CFS's task picking logic is based on this p->wait_runtime value and it
is thus very simple: it always tries to run the task with the largest
p->wait_runtime value. In other words, CFS tries to run the task with
the 'gravest need' for more CPU time. So CFS always tries to split up
CPU time between runnable tasks as close to 'ideal multitasking
hardware' as possible.

Most of the rest of CFS's design just falls out of this really simple
concept, with a few add-on embellishments like nice levels,
multiprocessing and various algorithm variants to recognize sleepers.

In practice it works like this: the system runs a task a bit, and when
the task schedules (or a scheduler tick happens) the task's CPU usage is
'accounted for': the (small) time it just spent using the physical CPU
is deducted from p->wait_runtime. [minus the 'fair share' it would have
gotten anyway]. Once p->wait_runtime gets low enough so that another
task becomes the 'leftmost task' (plus a small amount of 'granularity'
distance relative to the leftmost task so that we do not over-schedule
tasks and trash the cache) then the new leftmost task is picked and the
current task is preempted.

The rq->fair_clock value tracks the 'CPU time a runnable task would have
fairly gotten, had it been runnable during that time'. So by using
rq->fair_clock values we can accurately timestamp and measure the
'expected CPU time' a task should have gotten.

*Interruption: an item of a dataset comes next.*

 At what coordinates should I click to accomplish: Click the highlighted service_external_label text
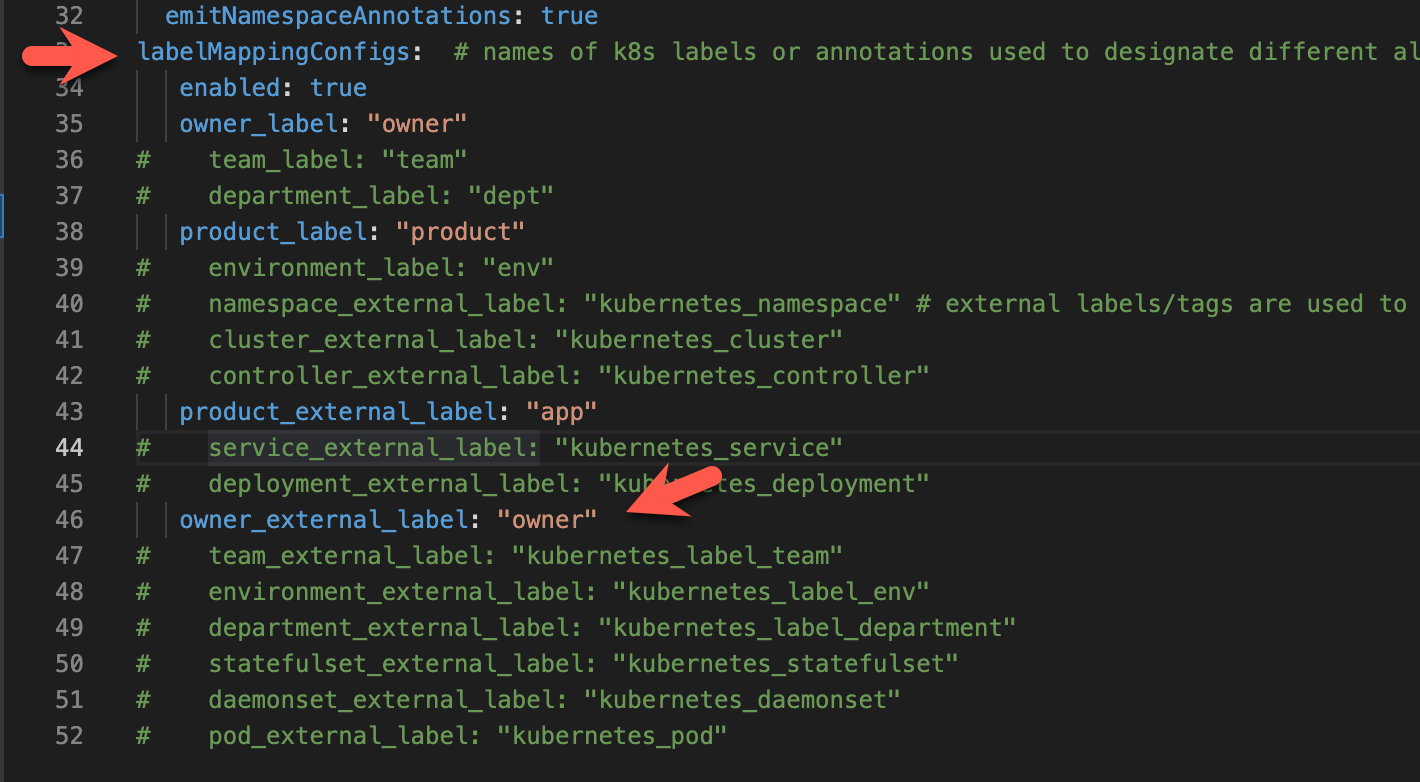point(372,447)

All runnable tasks are
sorted in the rbtree by the "rq->fair_clock - p->wait_runtime" key, and
CFS picks the 'leftmost' task and sticks to it. As the system progresses
forwards, newly woken tasks are put into the tree more and more to the
right - slowly but surely giving a chance for every task to become the
'leftmost task' and thus get on the CPU within a deterministic amount of
time.

> 2. Preemption granularity - sysctl_sched_granularity
>
> This seems to be measured in the fair clock scale rather than
> wall clock scale. As a consequence of this, the time taken for a
> task to relinquish to competetion is dependent on number N of
> tasks? For ex: if there a million cpu hungry tasks, then the
> time taken to switch between two tasks is more compared to the
> case where just two cpu hungry tasks are running. Is there any
> advantage of using fair clock scale to detect preemtion points?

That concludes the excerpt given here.